• _Exercise goal_
Reproduce word for word the lines of material from the one containing "Open the Grid Trading user profile" through the one containing "[1085, 902]". Leave the pictures out of your answer.

• _Record excerpts_
━━━━━━━━━━━━━━━━━━━━

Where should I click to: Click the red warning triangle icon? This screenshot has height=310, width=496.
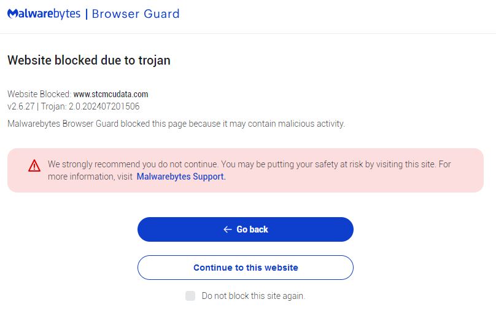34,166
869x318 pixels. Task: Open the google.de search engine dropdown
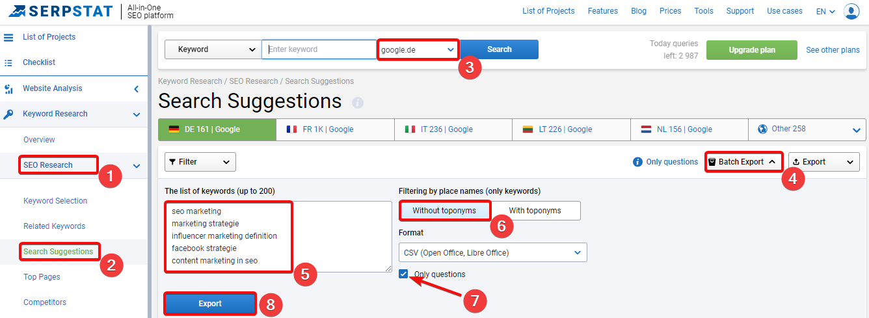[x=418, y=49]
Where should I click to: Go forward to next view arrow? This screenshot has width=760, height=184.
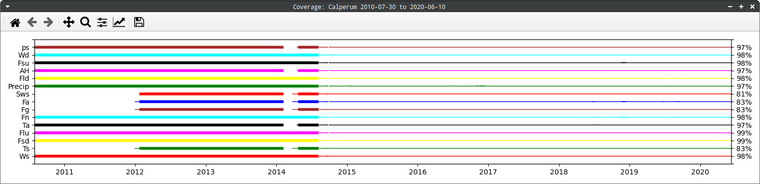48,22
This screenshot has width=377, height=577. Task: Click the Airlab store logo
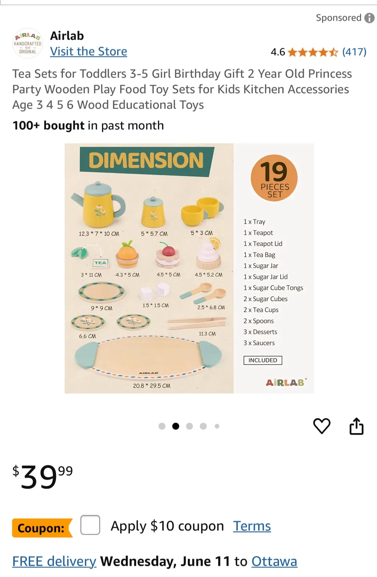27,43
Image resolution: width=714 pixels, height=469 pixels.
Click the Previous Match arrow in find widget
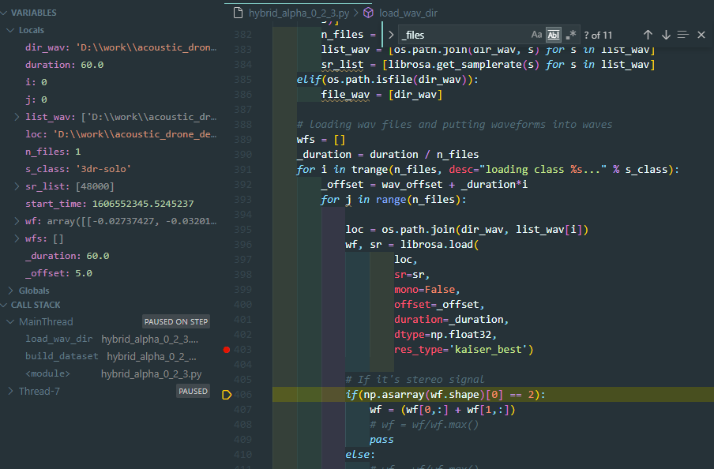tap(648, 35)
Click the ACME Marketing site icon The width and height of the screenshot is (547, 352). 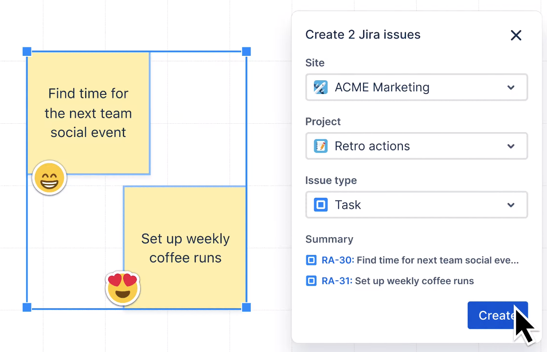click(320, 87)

━━━━━━━━━━━━━━━━━━━━

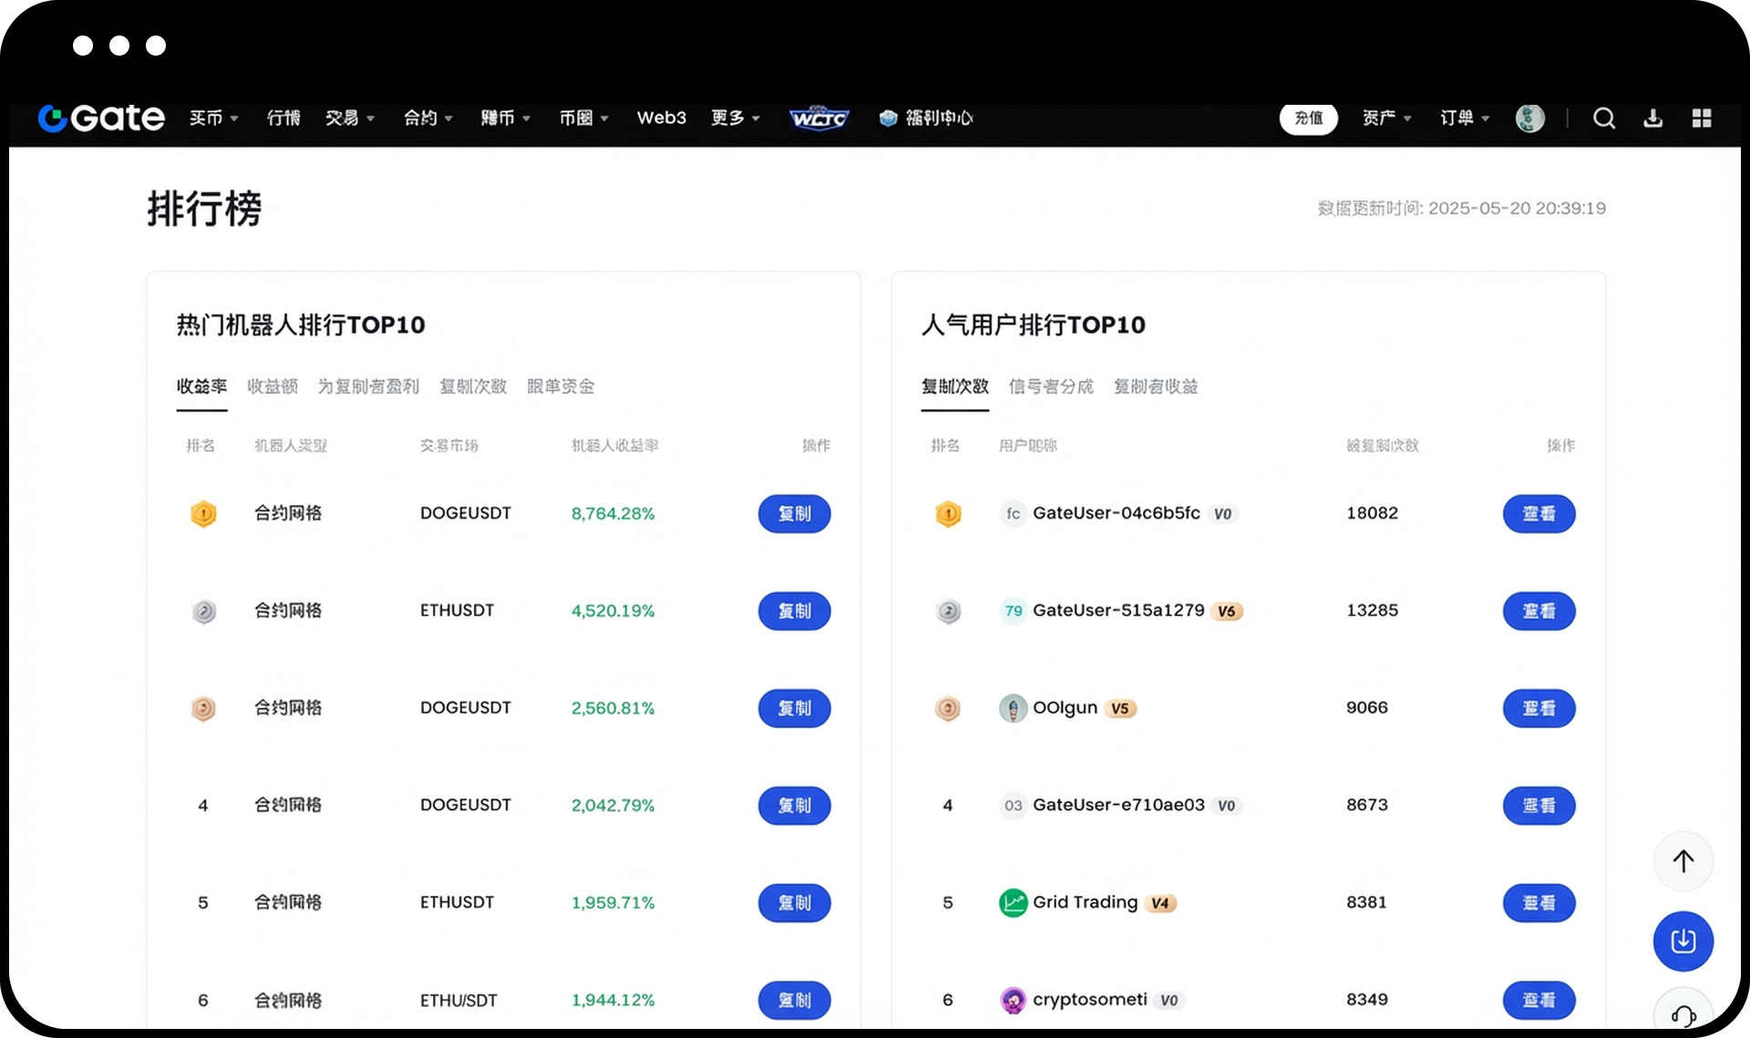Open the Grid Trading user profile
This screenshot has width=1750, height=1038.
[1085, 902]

━━━━━━━━━━━━━━━━━━━━

• _Completed exercise_
Open the Grid Trading user profile
This screenshot has width=1750, height=1038.
[1085, 902]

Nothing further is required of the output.